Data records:
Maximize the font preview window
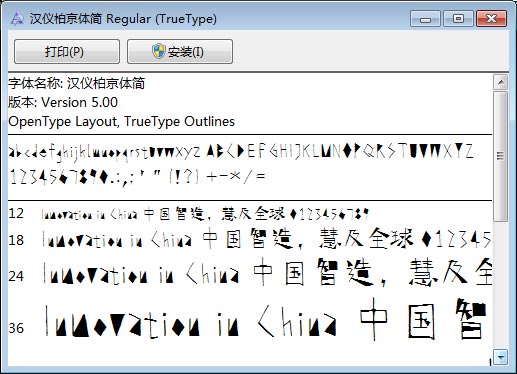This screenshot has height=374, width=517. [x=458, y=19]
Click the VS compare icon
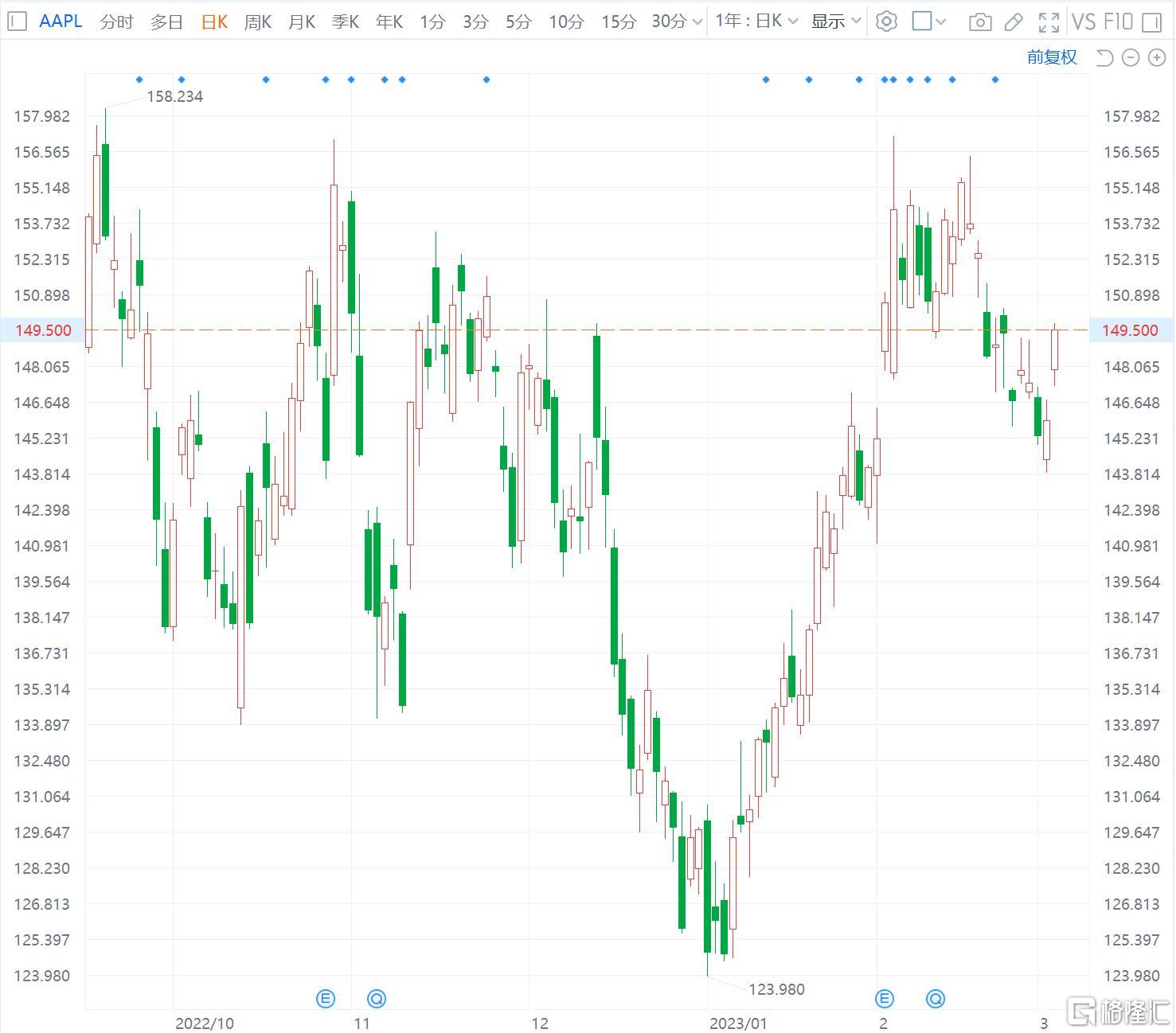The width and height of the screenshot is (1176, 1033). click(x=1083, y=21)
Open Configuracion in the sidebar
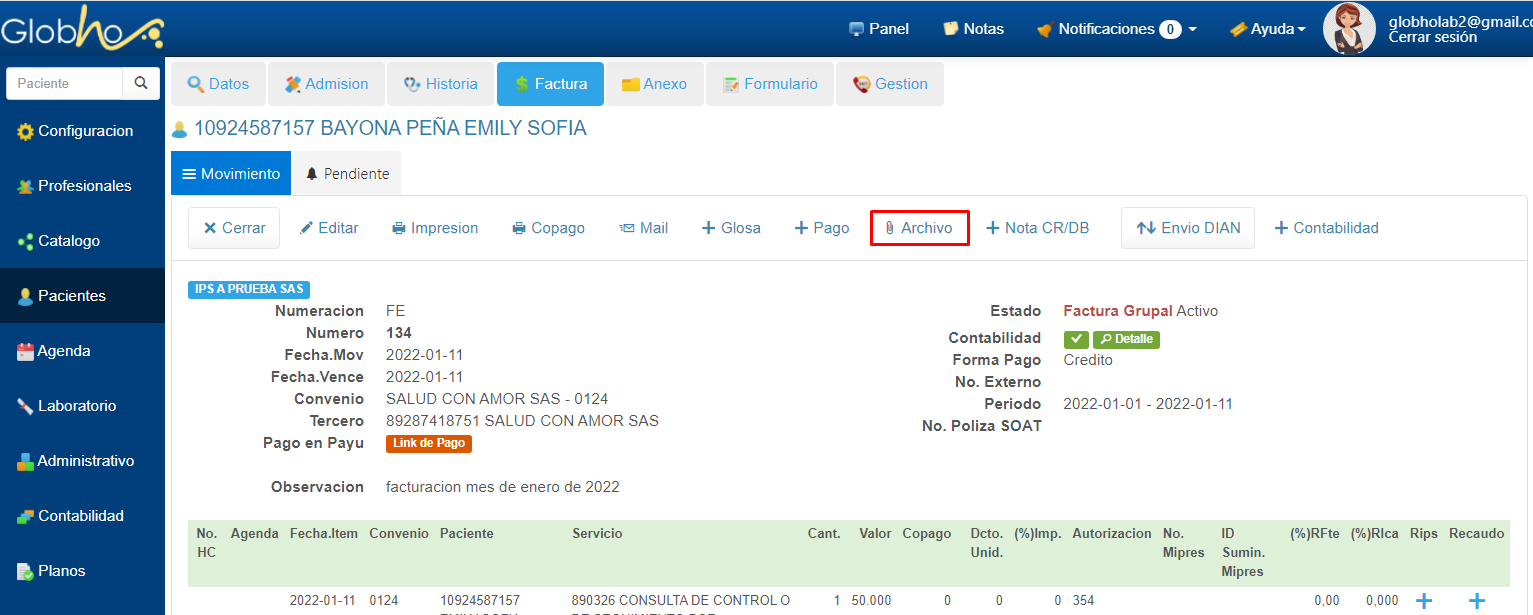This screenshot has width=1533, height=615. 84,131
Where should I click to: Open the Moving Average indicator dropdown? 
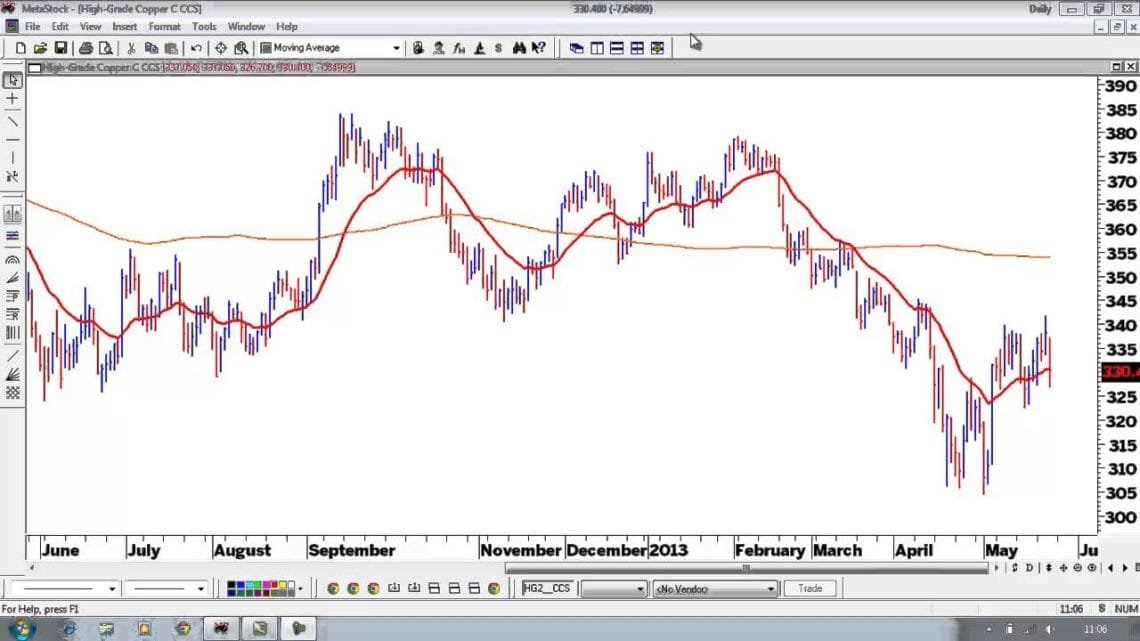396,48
--
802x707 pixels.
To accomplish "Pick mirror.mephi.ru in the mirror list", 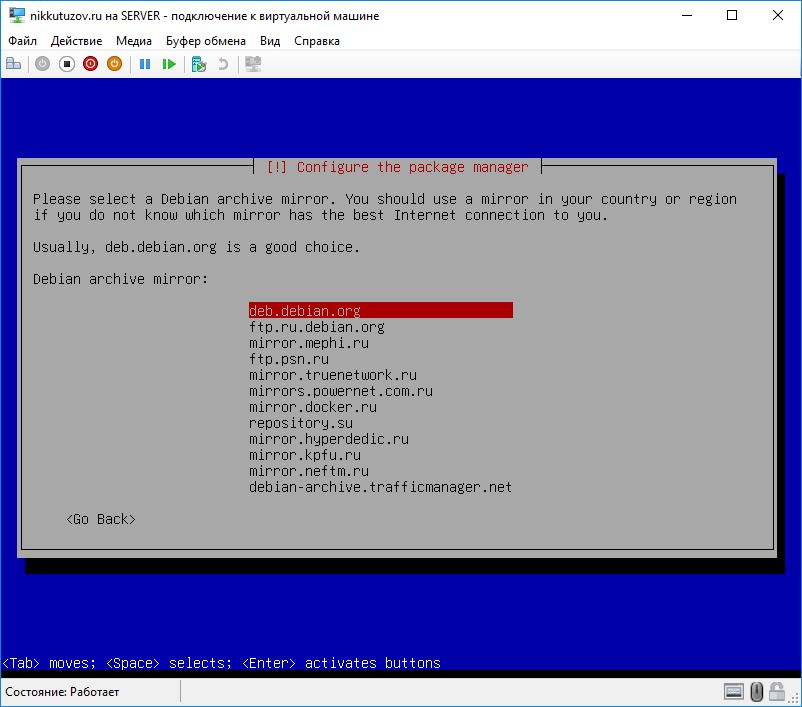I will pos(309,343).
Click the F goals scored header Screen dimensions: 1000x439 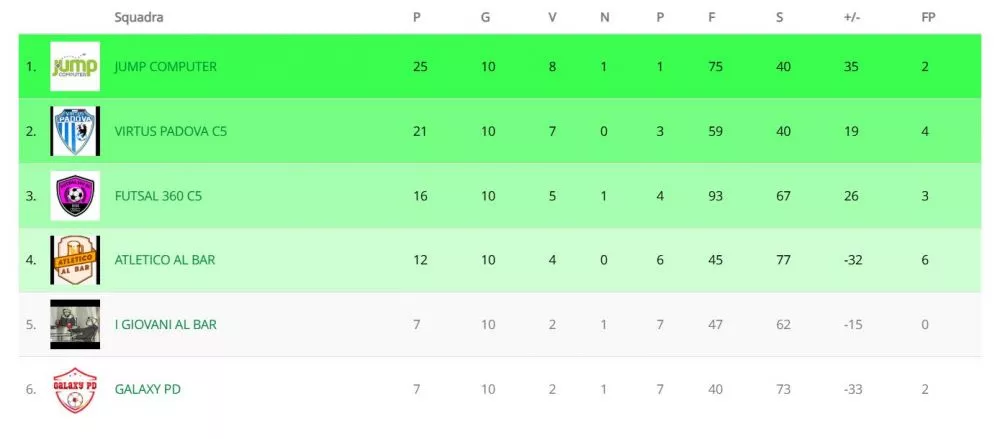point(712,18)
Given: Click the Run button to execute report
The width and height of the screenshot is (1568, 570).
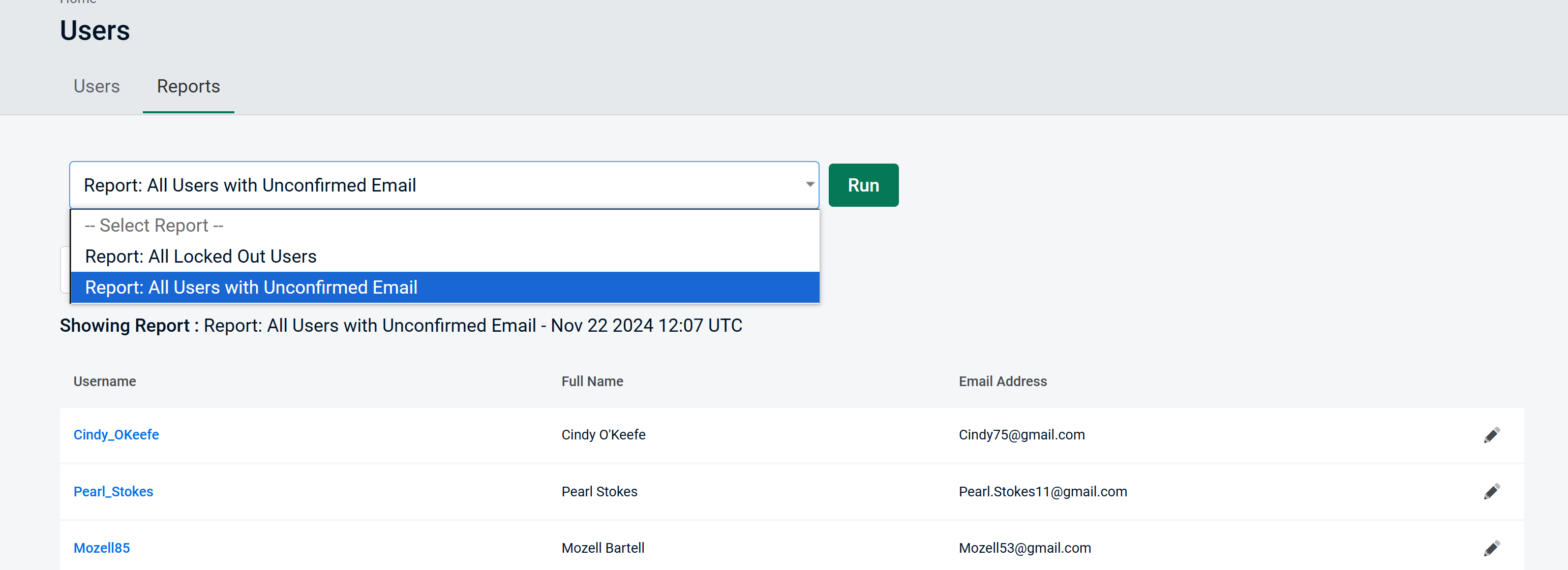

• [INSTRUCTIONS TO FOLLOW]
Scan the lines above for "Given: Click the Run button to execute report" and for "The width and height of the screenshot is (1568, 570).". Repeat exactly the line holding each of them and every line in between.

• [YOUR SOLUTION]
Given: Click the Run button to execute report
The width and height of the screenshot is (1568, 570).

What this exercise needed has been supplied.